Jonas Tusch

and 5 more

With plate tectonics operating on Earth, the preservation potential for mantle reservoirs from the Hadean Eon (>4.0 Ga) has been regarded as very small. However, many Archean rocks exhibit excesses of 182 W, the decay product of short-lived 182 Hf. The exact causes for these 182 W excesses, however, have remained ambiguous and it remains speculative, if the Archean 182 W anomalies and also 182 W deficits found in many young ocean island basalts (OIBs) mirror primordial Hadean mantle differentiation or just variable contributions from older meteorite building blocks delivered to the growing Earth. Here, we present a high precision 182 W isotope dataset for 3.22-3.55 Ga old rocks from the Kaapvaal Craton, Southern Africa. In expanding previous work, our study reveals widespread 182 W deficits in different rock units from the Kaapvaal Craton and also the very first discovery of a negative co-variation between short-lived 182 W and long-lived 176 Hf-143 Nd-138 Ce patterns, a trend of global significance. Amongst different models, these distinct patterns can be best explained by the presence of recycled mafic restites from Hadean protocrust in the ancient mantle beneath the Kaapvaal Craton.

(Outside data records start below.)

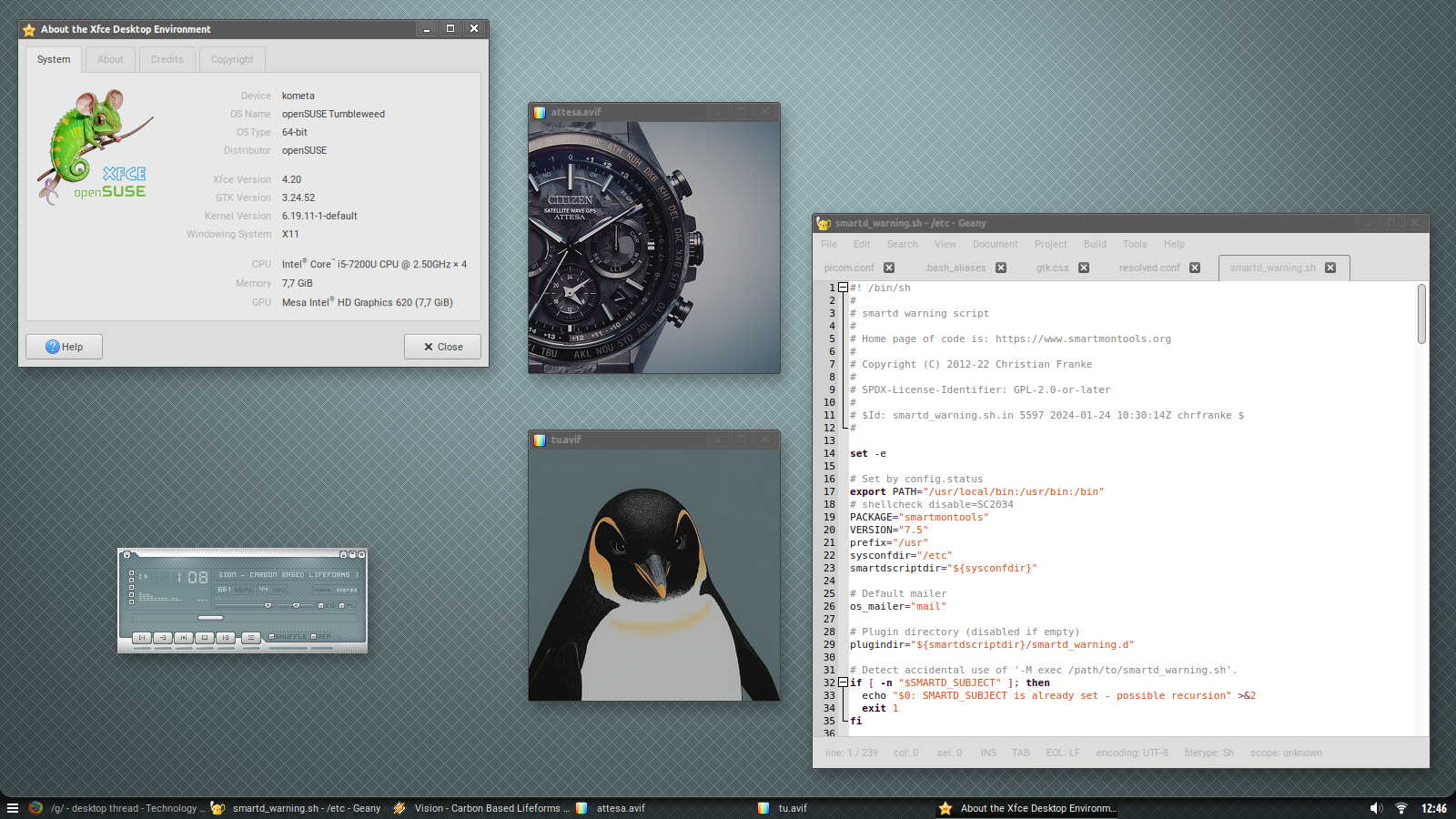Switch to the resolved.conf tab
This screenshot has width=1456, height=819.
click(x=1148, y=268)
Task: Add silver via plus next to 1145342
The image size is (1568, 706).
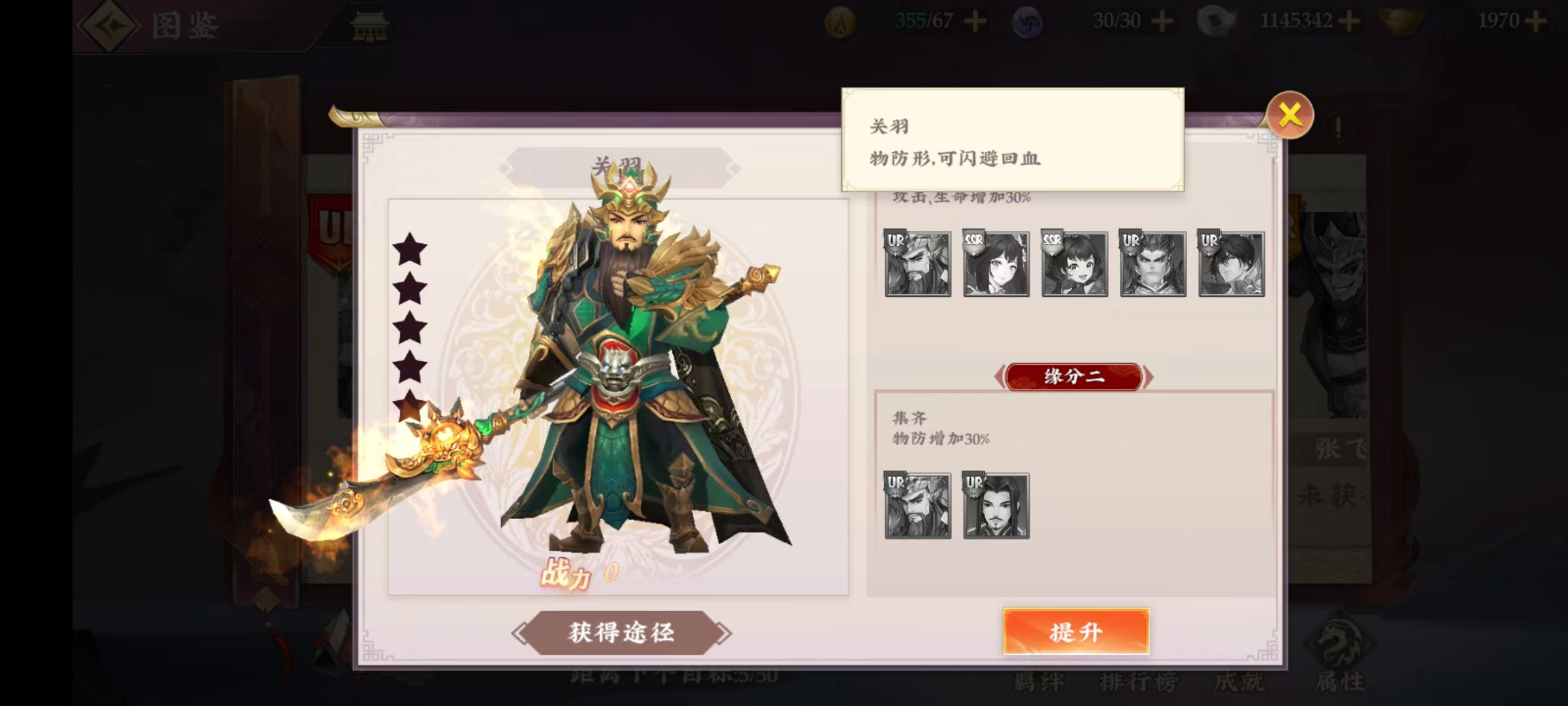Action: pyautogui.click(x=1348, y=22)
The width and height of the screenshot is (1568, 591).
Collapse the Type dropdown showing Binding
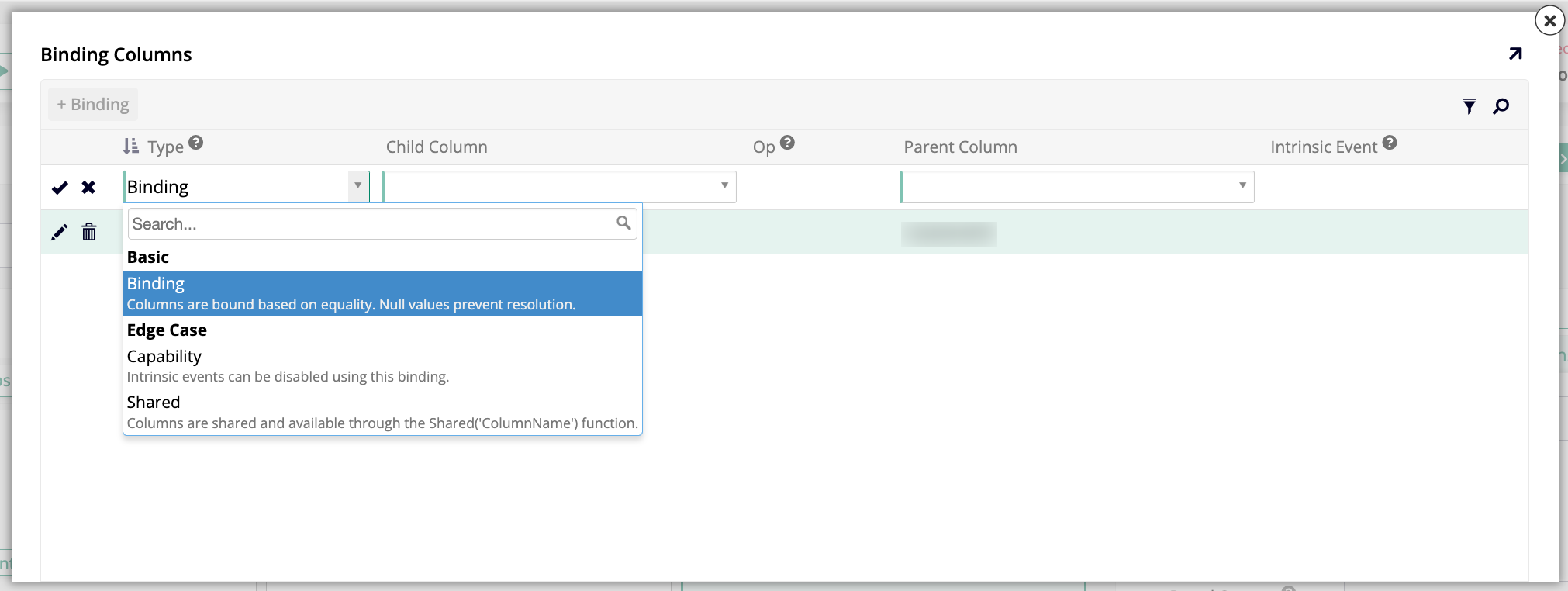[x=357, y=187]
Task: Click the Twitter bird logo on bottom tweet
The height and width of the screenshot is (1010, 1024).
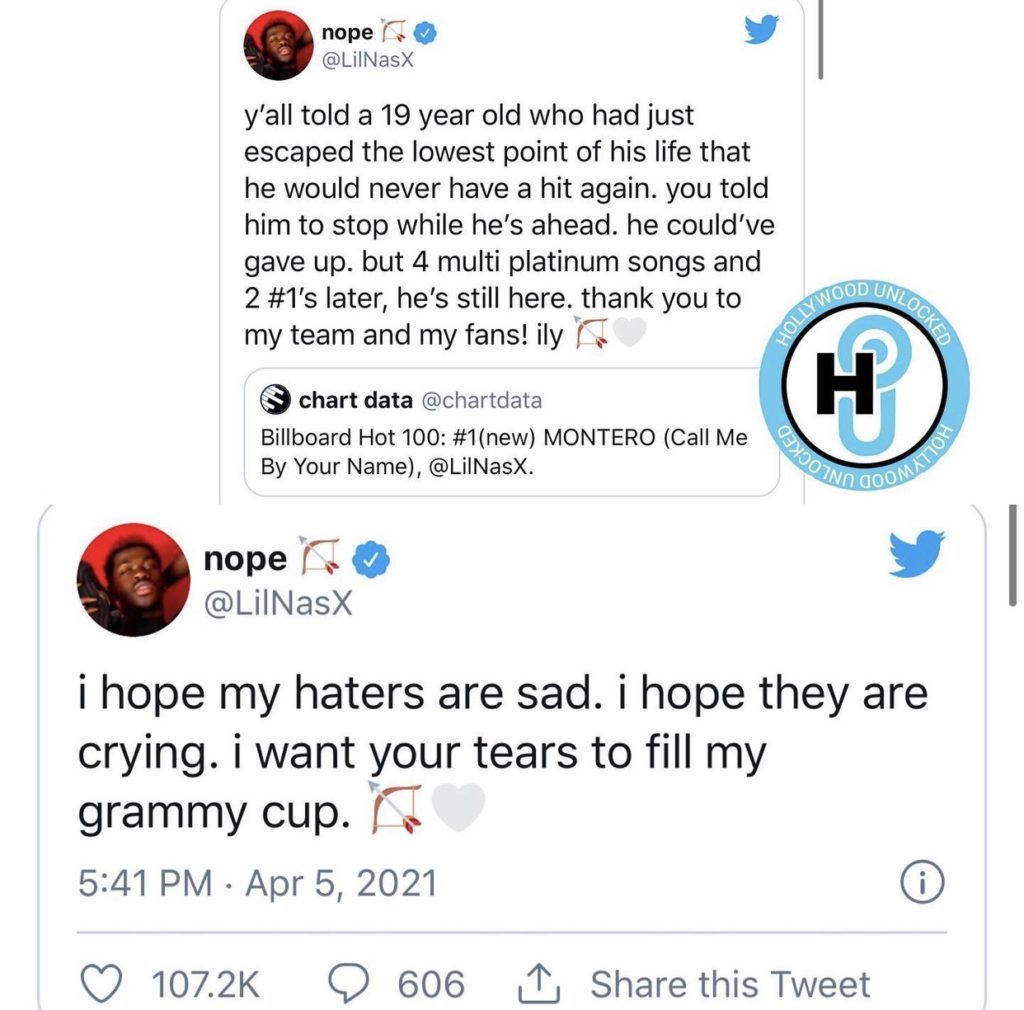Action: click(x=918, y=556)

Further, the data provide unambiguous evidence for the operation of silicate differentiation processes on Earth during the lifetime of 182 Hf, i.e., the first 60 million years after solar system formation, thereby also providing lower bounds on the age of the Earth-Moon system. The striking isotopic similarity between recycled protocrust and the low 182 W endmember of modern OIBs might also be the missing link bridging 182 W isotope systematics in Archean and young mantle-derived rocks.